The city council “plusvalia” had already been seriously damaged by other rulings of the Constitutional Court, but the most recent one of October 26, 2021 seemed like a death sentence. Will it survive?

This tax –technically known as the Tax on the Increase in the Value of Urban Plots– must be paid when any transmission takes place that shows the existence of an increase in the value of the land. In other words, the increase in value of the entire property is not taxed, but only that of the land, although, obviously, differentiating each one can be complicated. In addition, even if the land increases in value in a certain period of time, you will not have to pay anything unless a transmission takes place. Without going into too much detail, the concept of transmission entails not only a sale, but also free transmissions such as a donation or an inheritance.

The savvy reader with some knowledge of tax matters will realize that this could lead to paying two different taxes for the same increase in value. This is because the personal income tax takes into account capital gains, that is, the net profit obtained from the sale of capital assets –e.g. a property–. In this case, the entire benefit is taxed, so, in theory, you would be paying twice for the part of the land. To avoid this, the amount paid for the city council “plusvalia” can be included as an expense, that is, as an amount that reduces the benefit. This way, the tax to be paid for the total benefit will be reduced by the one already paid for the land.

Having solved the problem of possible double taxation, the true Achilles heel of the city council “plusvalia” has been the calculation method. The tax had been set up in such a way that it was always understood that there had been an increase in the value of the land, regardless of the actual circumstances. This could lead to absurd situations in which a plot had been bought, subsequently sold at an obvious loss, but still had to be paid for the alleged increase. This gave rise to the first judgment of the Constitutional Court that introduced the possibility of demonstrating the non-existence of an increase in value in certain cases. However, the city councils continued to apply the same automated calculation method and it was the taxpayer who had to demonstrate the inexistence of the increase by appealing –except in the few cases of self-calculation of the tax–.

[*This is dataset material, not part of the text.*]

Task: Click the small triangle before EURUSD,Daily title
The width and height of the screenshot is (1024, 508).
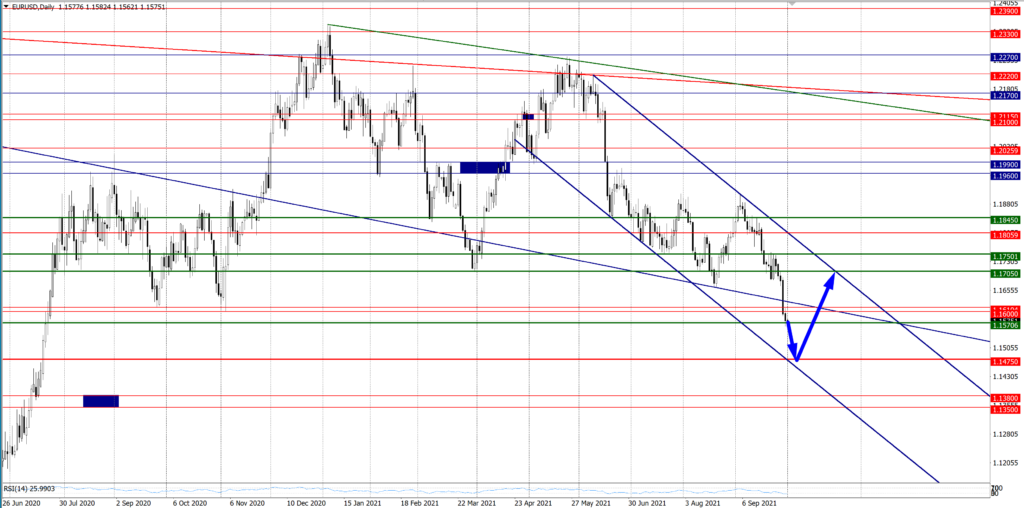Action: tap(5, 5)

Following the steps set before, the Constitutional Court has now come to say that the way to calculate this increase was totally unconstitutional, so it is not possible that the for the city councils to continue to apply it. In other words, it was not enough to give the possibility of showing that the increase in value was non-existent, because the calculation method was unconstitutional and, therefore, could not continue to be used.

So far so good. However, the ruling has received some criticism due to the extraordinary limitation it has established on the possibilities of appealing the current tax to be paid. It is true that it remains to be seen exactly what consequences it will have, but it seems that the intention has been to prevent appeals as much as possible. It seems that only the taxes that have been notified after the date of the ruling can be appealed. In other words, if a tax had been notified, despite being in time to appeal at the time the judgment was issued, it cannot be appealed based on the Constitutional Court’s ruling.

Despite the fact that the Constitutional Court has tried –it remains to be seen if in an illegal way– to limit appeals as much as possible, what is clear is that the city councils were no longer going to be able to calculate the tax using the same criteria as always. To solve this, the legislator has regulated this matter again with a rule that came into force on November 10. This new regulation once again establishes automatic coefficients, but it also offers the taxpayer the possibility of, at the same time of communicating the transmission, showing the transmission documents that prove the capital increase, if any. Therefore, the taxpayer may demonstrate through, for example, the purchase and sale deeds, that there has been no increase in value, or that the one that has occurred is lower or higher than that which would correspond according to the automatic coefficients.

At the moment, the rule has only set the maximum limit for the coefficients, and each city council must adapt its rules to the new regulations without being able to exceed said maximum. The city councils have a period of 6 months for this, so we shall pay attention to how all this works out.